*Assignment A*
According to the essay on the Chinese horse tale, where did the family go after Michael was fired from the church in Tacoma?

*Given text*

There is an ancient Chinese tale about a man who raised horses for a living. When one of his prized stallions ran off and could not be located, his friends gathered at his home to mourn his great loss. After they had expressed their concern, the man turned to them and asked; "How do I know whether what happened is bad or good?"
A few days went by and the runaway horse returned with several stray horses of considerable values following close behind him. The same acquaintances again came to his house, this time to celebrate his good fortune. "But how do I know whether it's good or bad?" the man asked them.
Later that day the horse kicked the owner's son and broke the young man's leg, severely injuring him. Once again the crowd gathered, this time to express their condolences for the accident. "But how do I know if this is bad or good?" the father asked once again.
A few days later, a terrible war broke out in their land. The man's son was exempted from military service because of his broken leg. Once again his friends gathered and...
Author Unknown-----------------------------------------------
I read this Chinese tale the other day and reflected back through the years and the good and bad times that we as a family have gone through. There are so many instances when hardship was thrown our way and it seemed so bad. The kind of bad that you couldn't possibly imagine any good coming out of it.
Here is our story. I must adimit a bit long, but it is very good for me to put into writing.
Several years ago Michael was serving in our home town church. This was a prayer come true because just months before at a church in Tacoma, Michael, out of the blue got fired from our dream church job because they made a case against him saying he was a visionary leader instead of an administrative leader. The whole experience was surreal. Out of a job and no desire to stay in Tacoma, we headed home to our home town, Grants Pass to be closer to family. It wasn't long after this that he got the job at the church that Michael and I attended before we were married. We had a lot of wonderful history with the pastor of this church. Taking this job was "good" or was it "bad"? I really don't know. This is a question that I don't need to answer. However, sadly enough this church found reason to let Michael go.

*Assignment B*
Render the listing, from its first line up to and including the line containing "at that location.", as a Markdown table with the columns No. and Line. Omit blank lines and leave the pictures out.

*The input*
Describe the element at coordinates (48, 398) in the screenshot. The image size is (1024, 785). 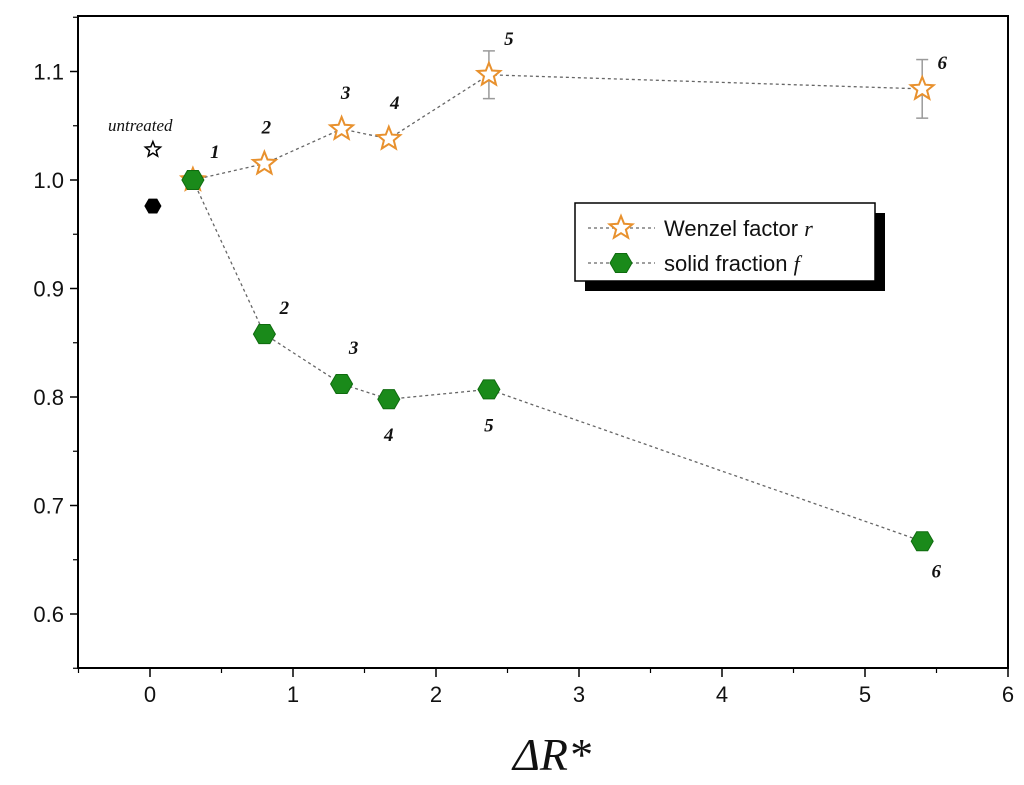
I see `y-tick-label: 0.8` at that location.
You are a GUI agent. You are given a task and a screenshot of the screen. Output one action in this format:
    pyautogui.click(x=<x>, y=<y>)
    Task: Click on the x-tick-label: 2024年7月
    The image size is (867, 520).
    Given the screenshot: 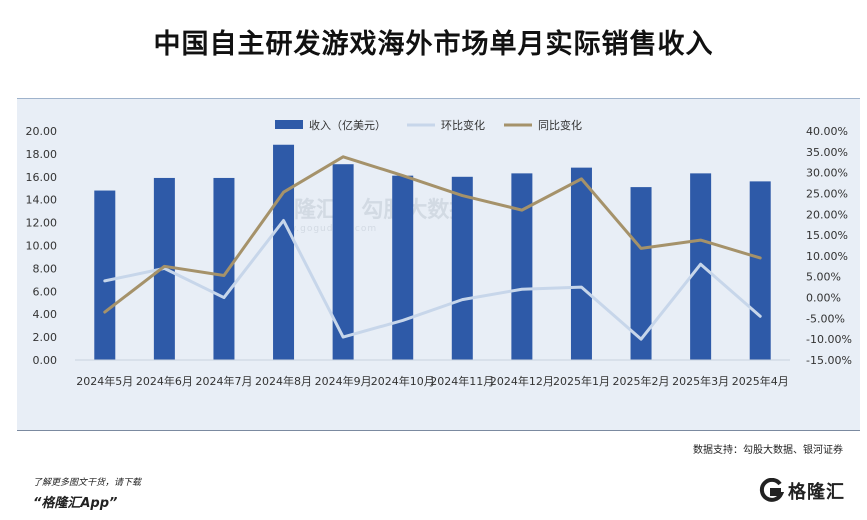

*Answer space A*
They returned to their home town, Grants Pass, to be closer to family.

*Answer space B*
| No. | Line |
|---|---|
| 1 | Describe the element at coordinates (48, 398) in the screenshot. The image size is (1024, 785).  |
| 2 | I see `y-tick-label: 0.8` at that location. |